First of all, my observation is that HRD is not regarded as a well defined,
generally accepted, and recognised domain. In many instances Europeans
see HRD as an American invention, imported to Europe, which is helpful
as an umbrella to bring together many different activities, but I do not
see a real search for a single model or field. We seem to enjoy divergence
and difference rather than feeling a need for having a unifying definition
or theory. Many activities that we in Europe combine under the general
umbrella of HRD have to do with learning of adults in the context of a
profession, of work, also voluntary work, of political engagement
and citizenship. So it's not tightly and exclusively attached to
commercial activities or large companies.
When looking at all these differences in HRD practices we could say that
there are two dominant paradigms, although many practitioners are probably
not aware of these. The first paradigm I would like to describe in the
following terms: 'we all need to work to earn a living; it should be organised
in an efficient and effective way; it's best done by professional managers,
therefore it is the performance that counts; I offer my labour, I am obedient
and loyal in exchange for a salary and security'. The work, the enterprise,
the board's opinion or strategy are an unquestioned legitimisation of human
activity, and therefore also for the supportive performance improvement
and the associated learning and development. Therefore, HRD practices are
very often seen as strategic activities to support the mission and
the company's strategy.
Another paradigm, very often unconsciously induced, is that work or a job
is seen as an attractive and meaningful community of practice . It is
regarded as an important means of professional development, as a vehicle
for the development of personal talents and of self-fulfilment. From a
European perspective, especially in the critical philosophy and the politically
engaged practices, this last paradigm has always received much attention,
particularly among academics, labour unions and students. In this context,
network learning theories, the role of power, and actors' perspectives
play an important role, as well as concepts like coaching and personal
Many of these aspects can be found in company practices as well, where
they probably have a different background and stem from a different philosophy.
In the last thirty years, especially in Europe, we observe an enormous
growth of economic wealth. This creates more room for HRD practices
in this domain of personal development, as a vehicle for professional development,
creative imagination and for gaining autonomy. It is a question whether
this position can be maintained in a period of economic decline and depression.
We are now approaching an interesting turning point in this field.
When we have to look at perspectives in terms of what we see in the near
future for HRD in Europe it is inevitable - due to the developments in
economic activity, the emerging movement towards a learning society,
an information society or knowledge economy – that the character of work
will change dramatically. This change will have an impact on HRD practices.

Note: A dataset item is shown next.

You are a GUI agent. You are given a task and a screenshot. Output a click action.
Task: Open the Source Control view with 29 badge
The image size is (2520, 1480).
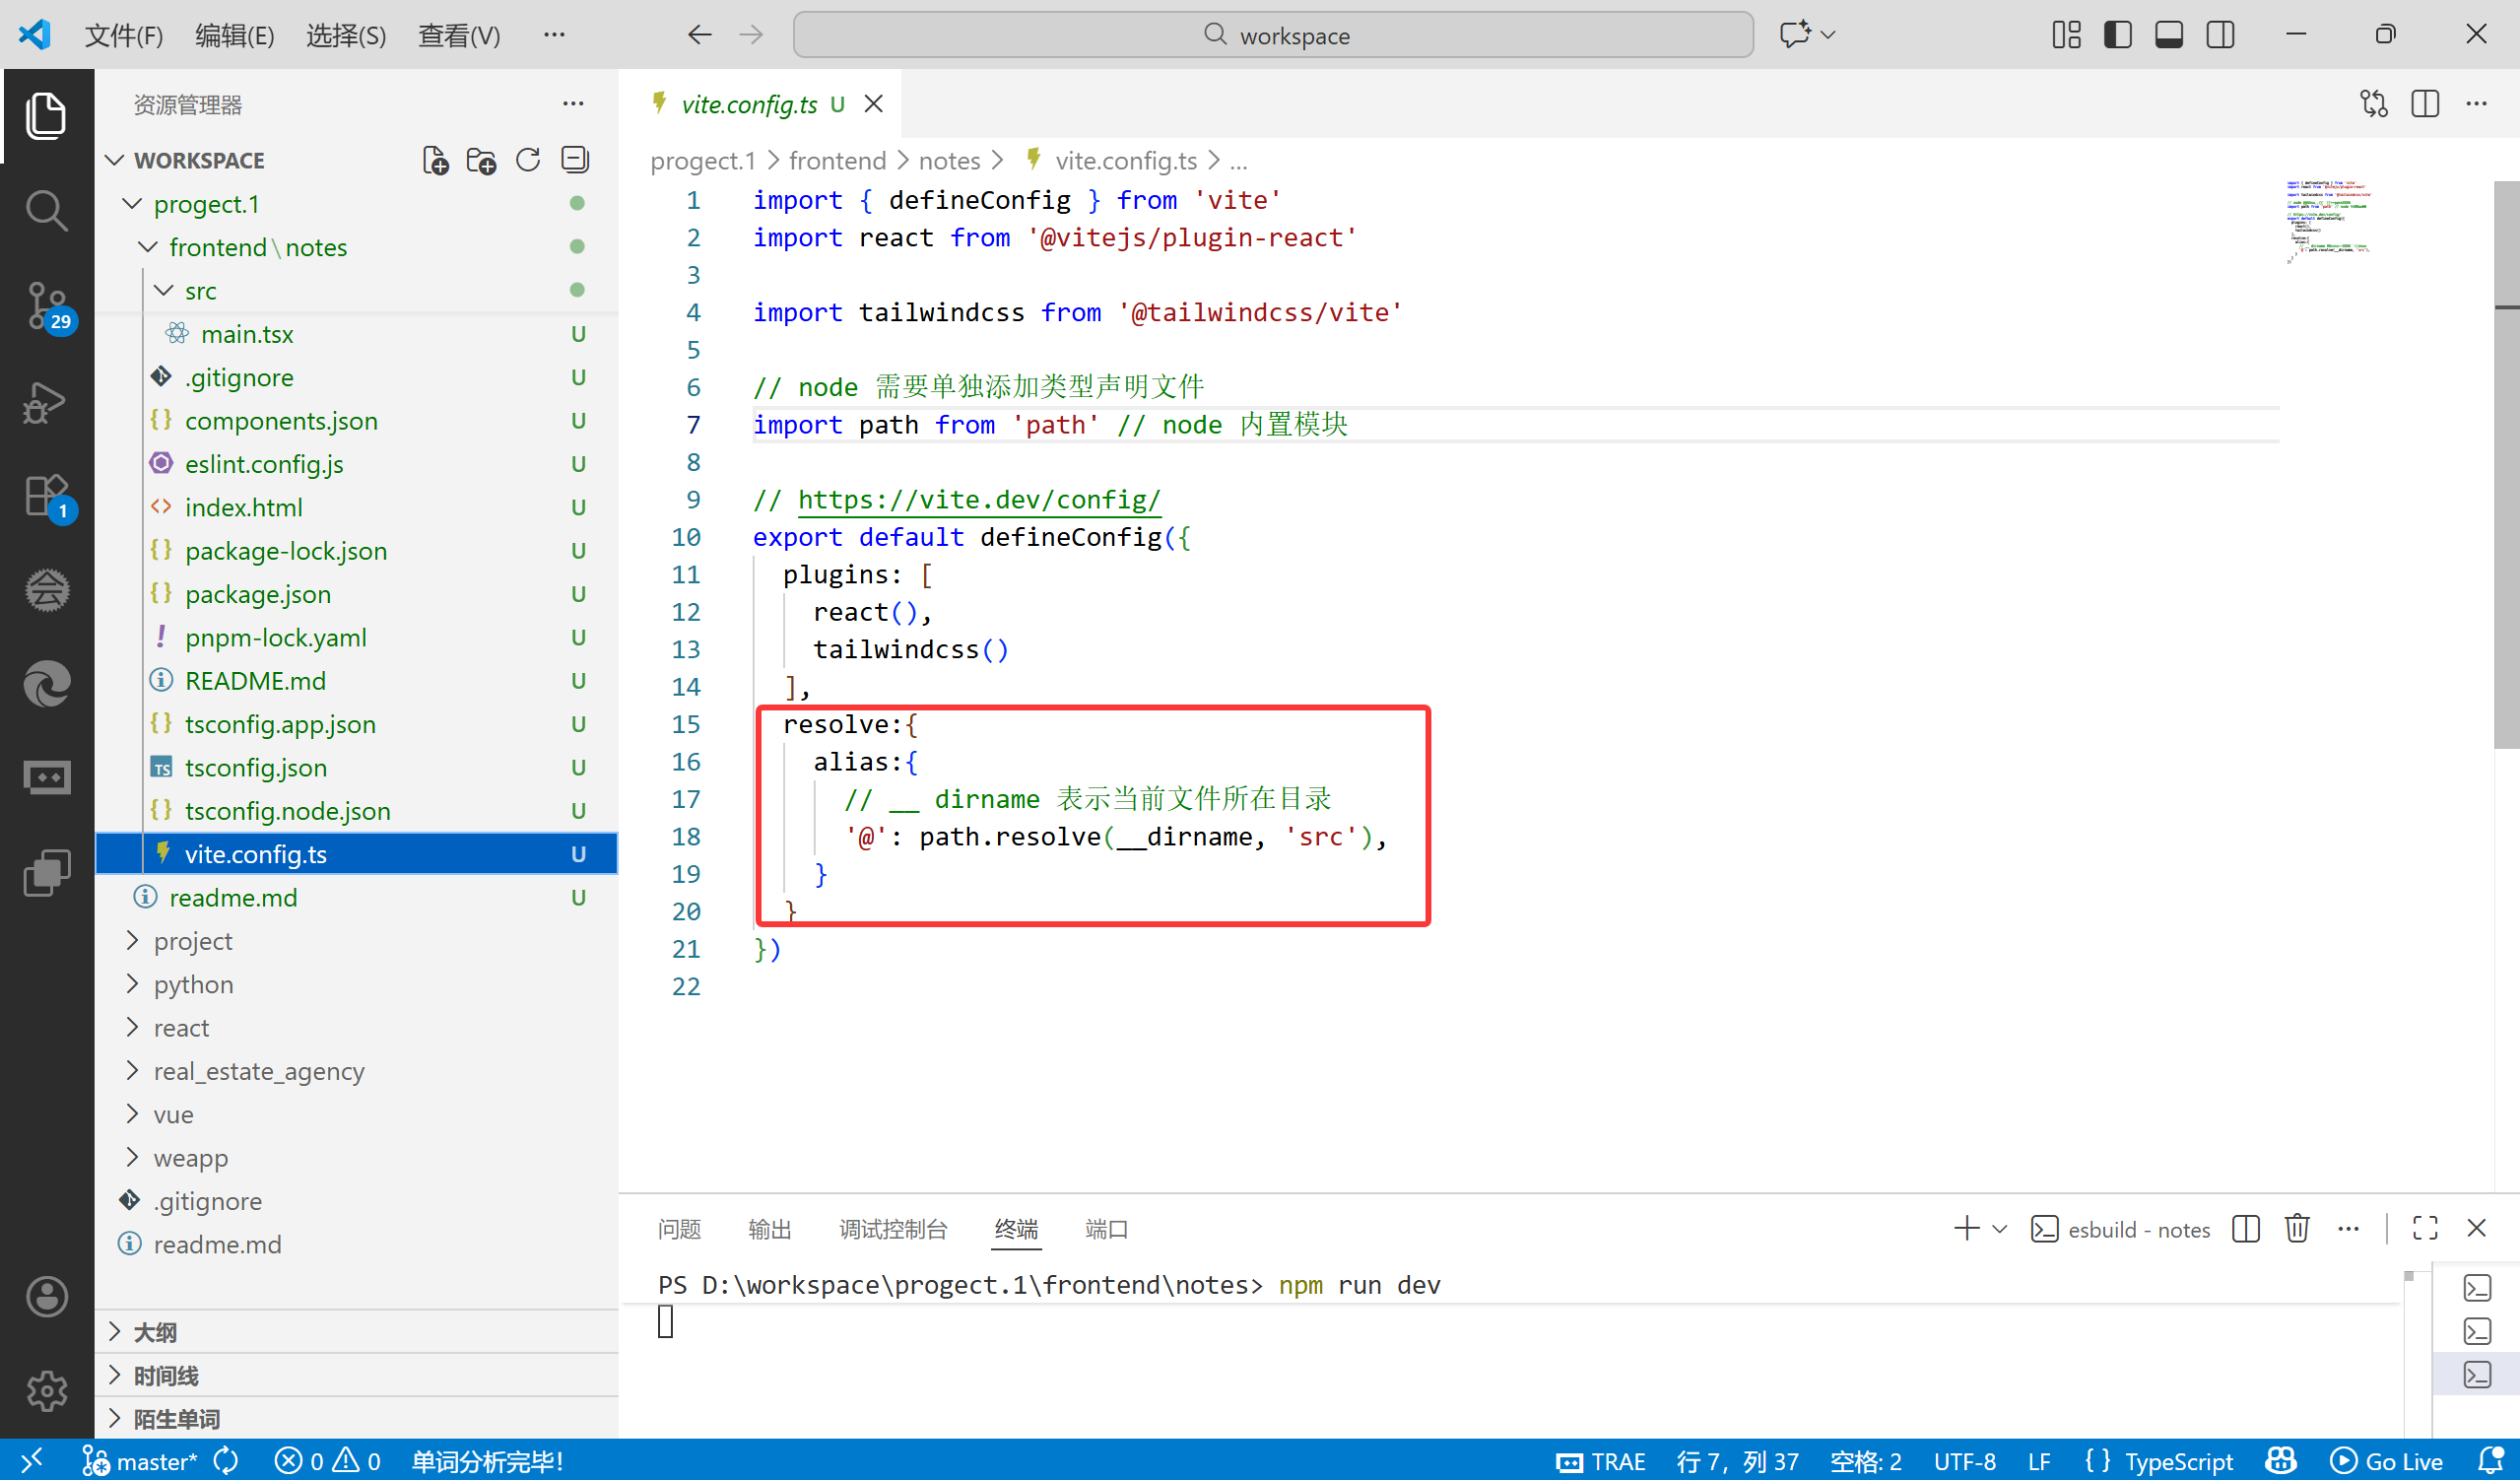(46, 305)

When it becomes important that every individual in a company should contribute
to knowledge development we have to find ways how to promote this. The
paradigm of performance improvement is a strong and accepted logic
in terms of making a clear description of the aims and a sharp analysis
of the existing situation, conducting a gap analysis and implementing well-designed
interventions. This will be quite difficult in an environment where we
don't know what challenges and problems we will face tomorrow. From this
perspective, a paradigm that supports a strong personal development could
offer more opportunities than a predominantly managerial
oriented approach to training and development. But we don't know, and therefore
we are heading for a very interesting period. Perhaps in the coming years
there will be some evidence of how HRD, especially in Europe, will develop.